__Exercise requirements__
Reproduce the material below only from the line with "Task: Click the" to the line with "Instruction: Click the Save floppy disk icon", both included, keeping each line exact and dropping the pictures.

__Records provided__
★ ★ ★ ★ ★
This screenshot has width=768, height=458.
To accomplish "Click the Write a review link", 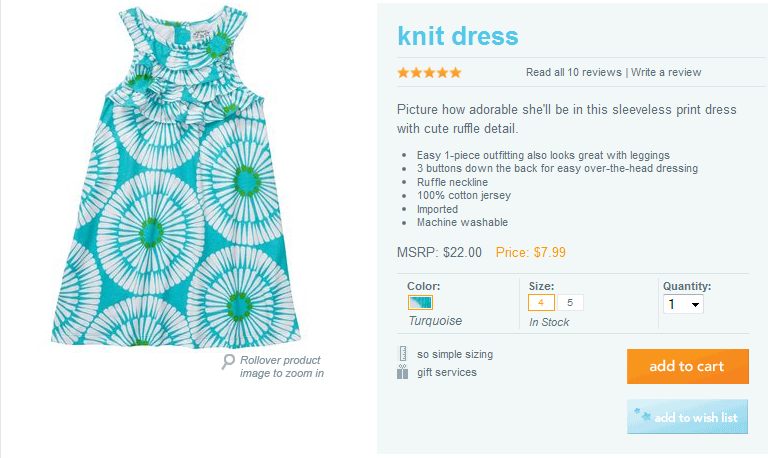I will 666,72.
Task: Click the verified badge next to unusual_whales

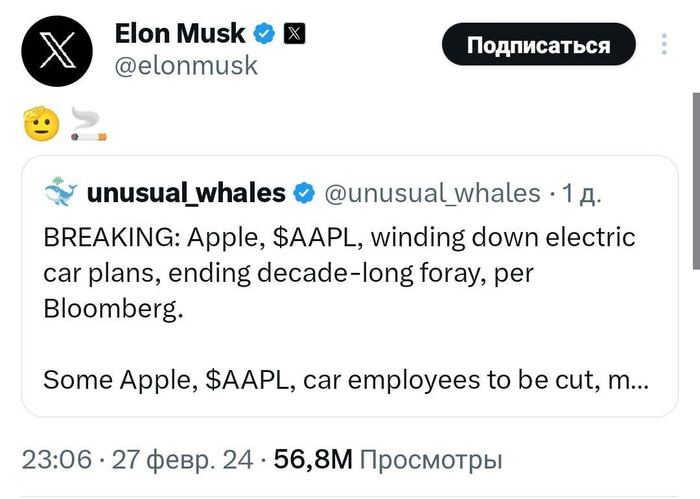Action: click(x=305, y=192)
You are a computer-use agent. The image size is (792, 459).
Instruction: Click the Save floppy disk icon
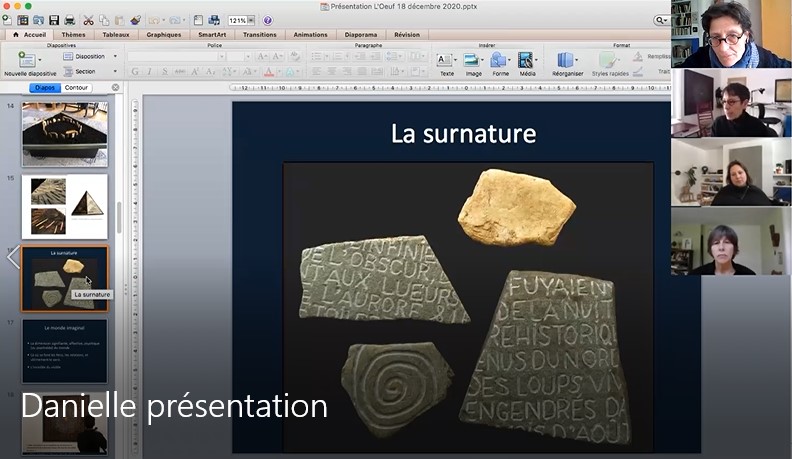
★ ★ ★ ★ ★
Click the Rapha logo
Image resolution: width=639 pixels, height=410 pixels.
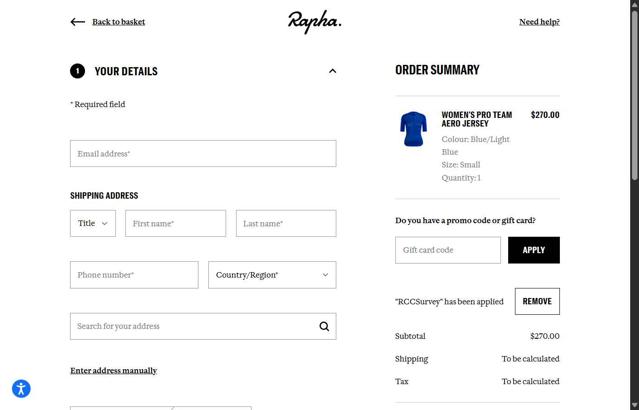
★ ★ ★ ★ ★
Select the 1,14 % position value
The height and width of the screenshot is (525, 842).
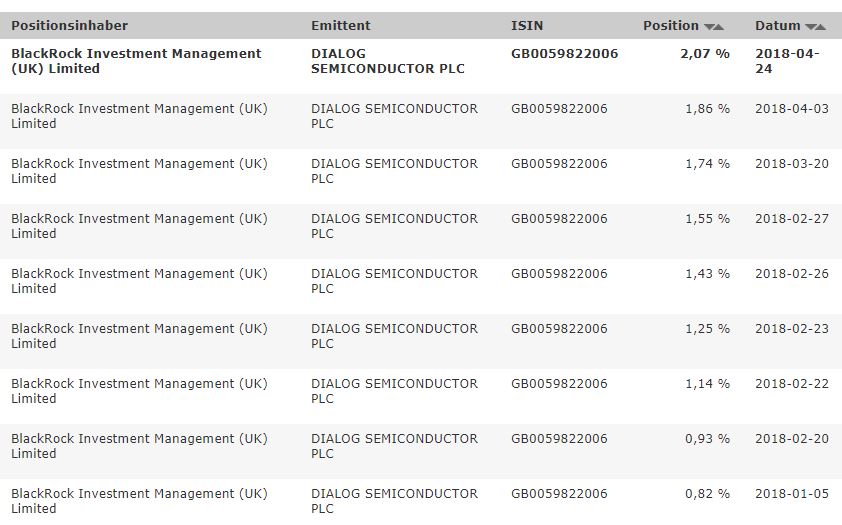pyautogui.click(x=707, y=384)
★ ★ ★ ★ ★
__Task response__
Task: Click the verified badge next to unusual_whales

Action: click(x=305, y=192)
You are a computer-use agent. The image size is (792, 459).
Instruction: Click the Save floppy disk icon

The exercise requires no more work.